(What is required)
Convert the items from the line containing "Task: Play the 合作之道 recording" through the line containing "coord(359,18)" into a Markdown table with the columns No. and Line, numbering each row and skipping blank lines. Leave the pictures out.

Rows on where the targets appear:
[start]

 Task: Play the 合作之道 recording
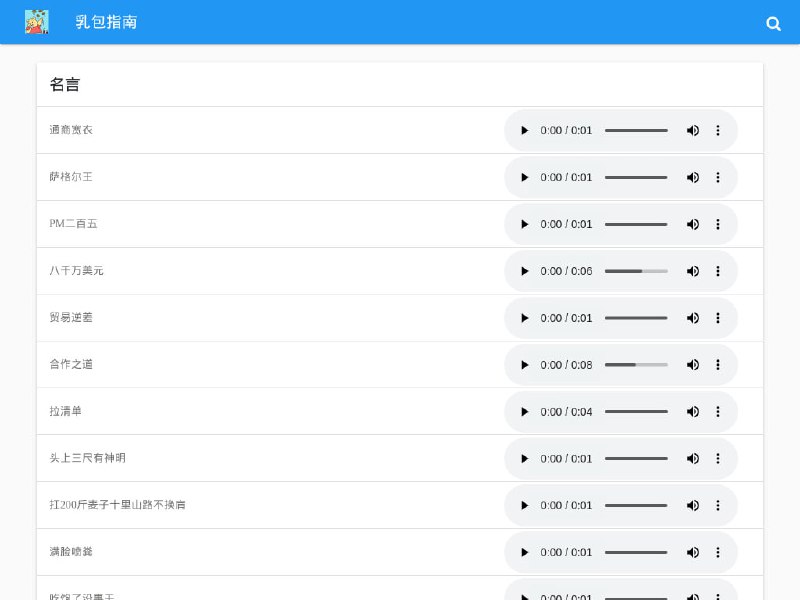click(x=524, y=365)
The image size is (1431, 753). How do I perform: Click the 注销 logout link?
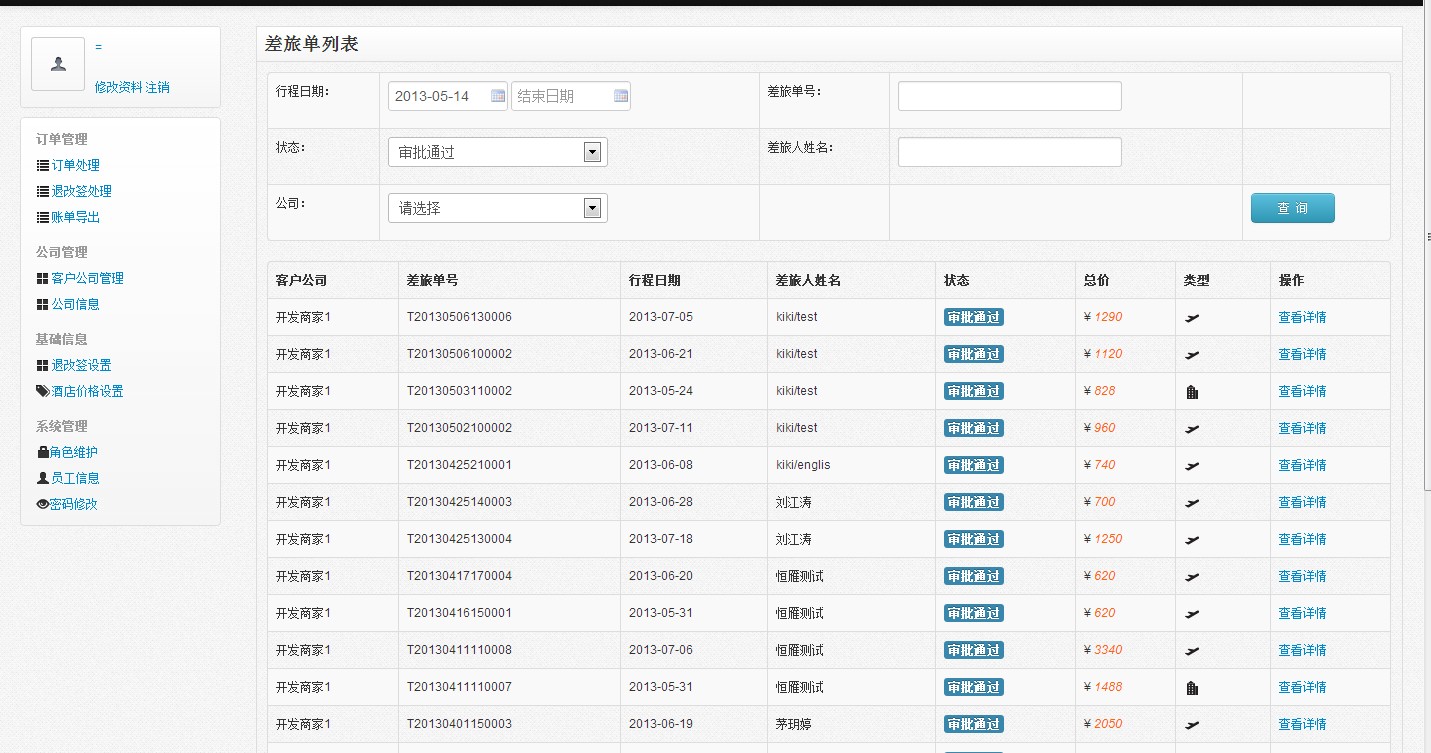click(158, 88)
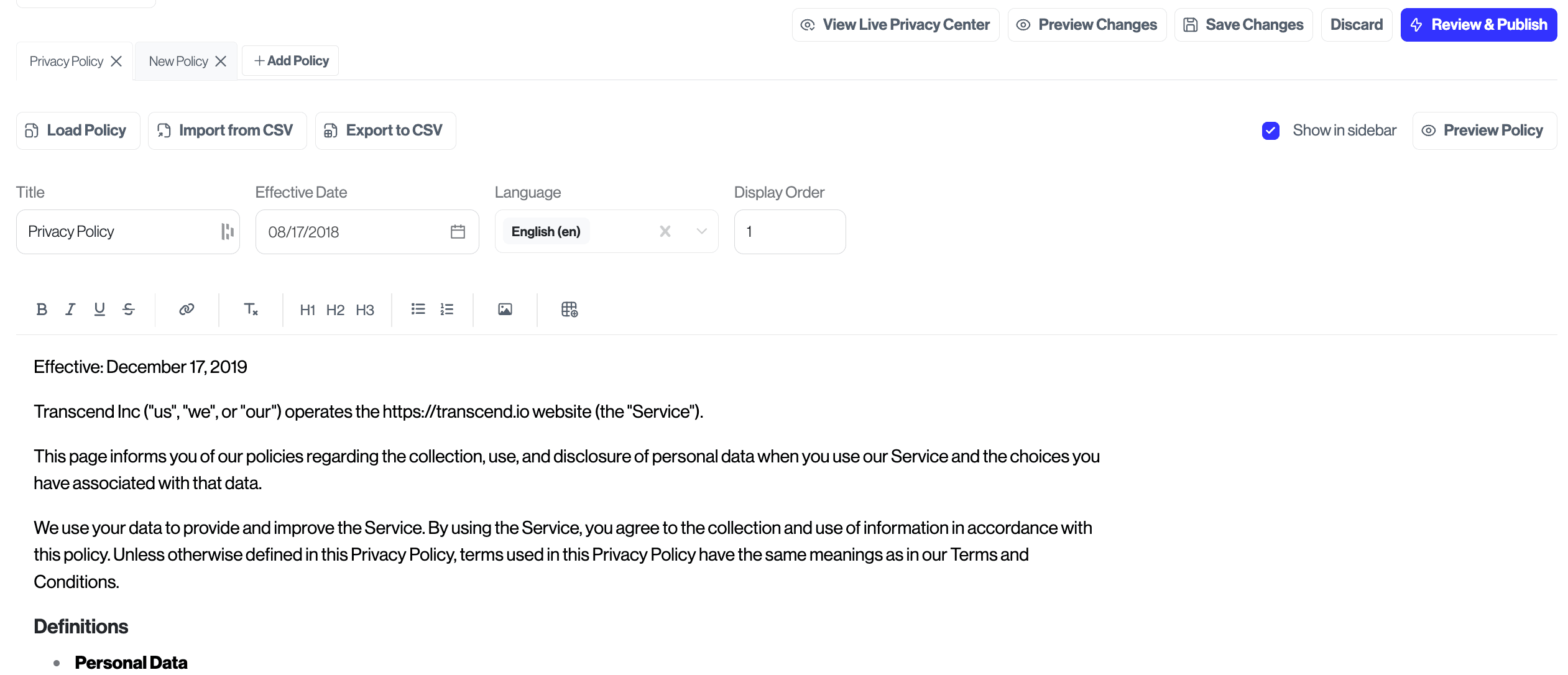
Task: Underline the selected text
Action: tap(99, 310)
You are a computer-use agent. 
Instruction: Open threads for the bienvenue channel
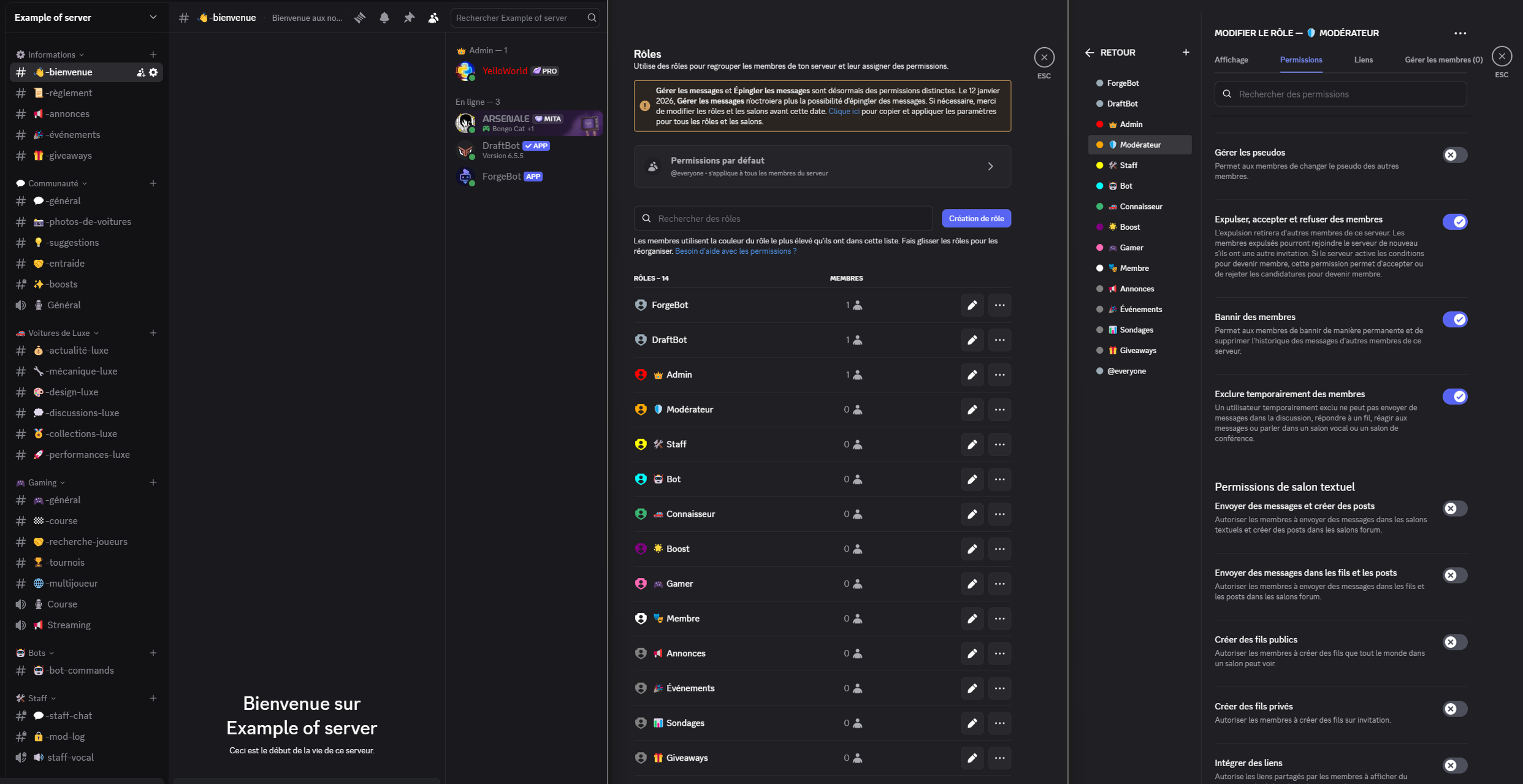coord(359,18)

[end]
[start]

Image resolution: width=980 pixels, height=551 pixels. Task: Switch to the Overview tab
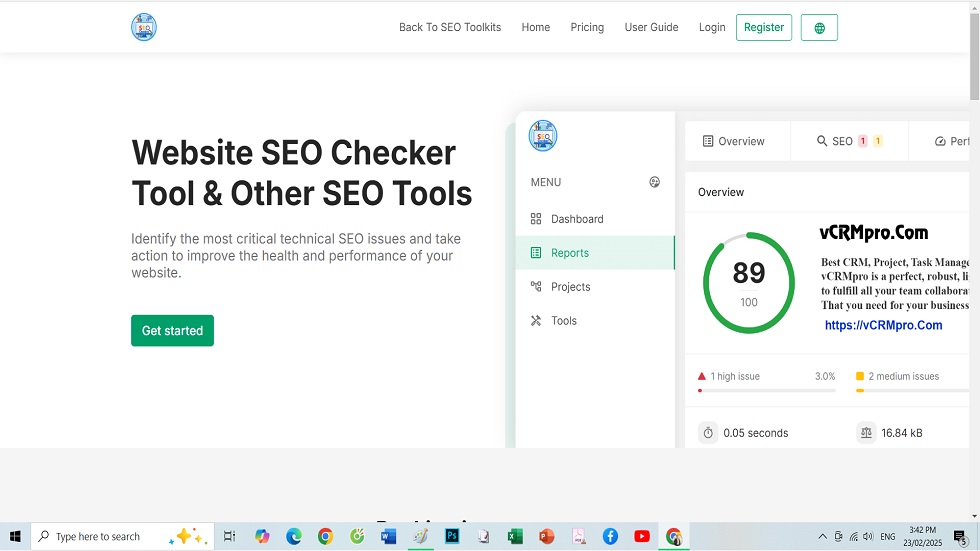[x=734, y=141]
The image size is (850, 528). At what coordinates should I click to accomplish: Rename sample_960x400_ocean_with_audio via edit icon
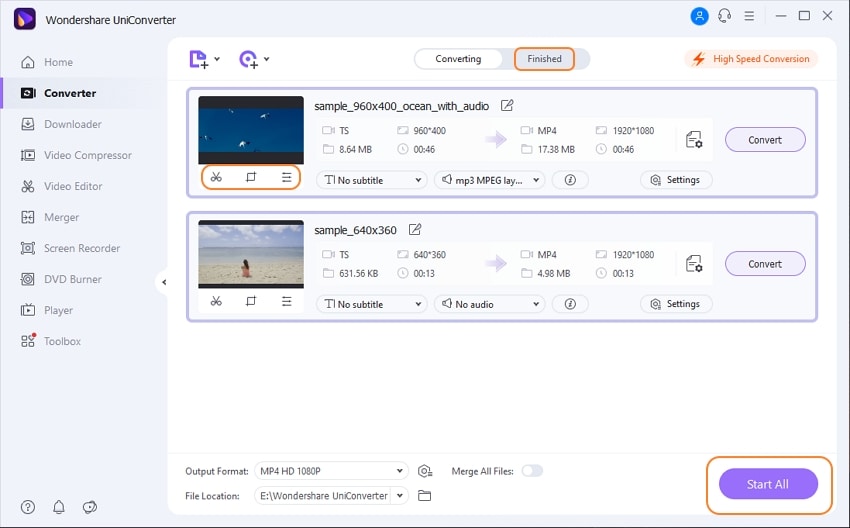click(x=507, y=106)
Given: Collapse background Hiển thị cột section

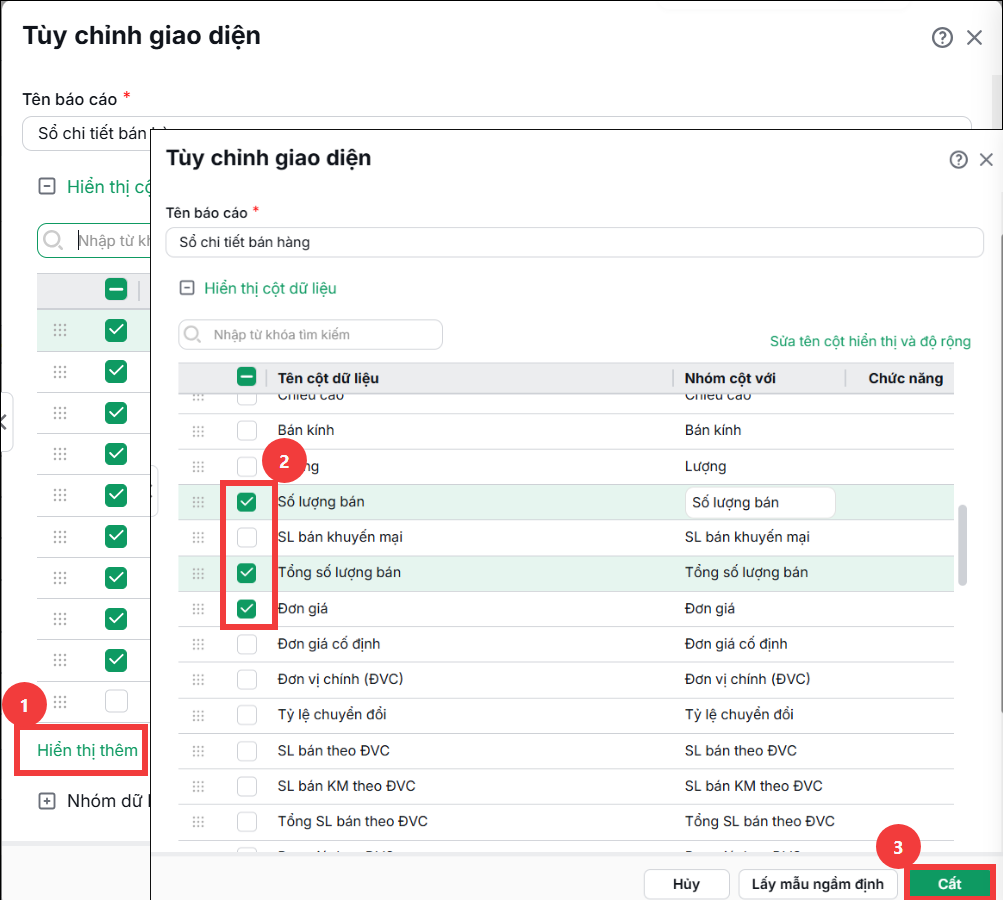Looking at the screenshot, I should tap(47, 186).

[end]

(Written reply)
| No. | Line |
|---|---|
| 1 |  Task: Play the 合作之道 recording |
| 2 | click(x=524, y=365) |
| 3 | The image size is (1431, 753). How do I perform: Click the 注销 logout link? |
| 4 | click(158, 88) |
| 5 | Task: Underline the selected text |
| 6 | Action: tap(99, 310) |
| 7 | You are a computer-use agent.  |
| 8 | Instruction: Open threads for the bienvenue channel |
| 9 | coord(359,18) |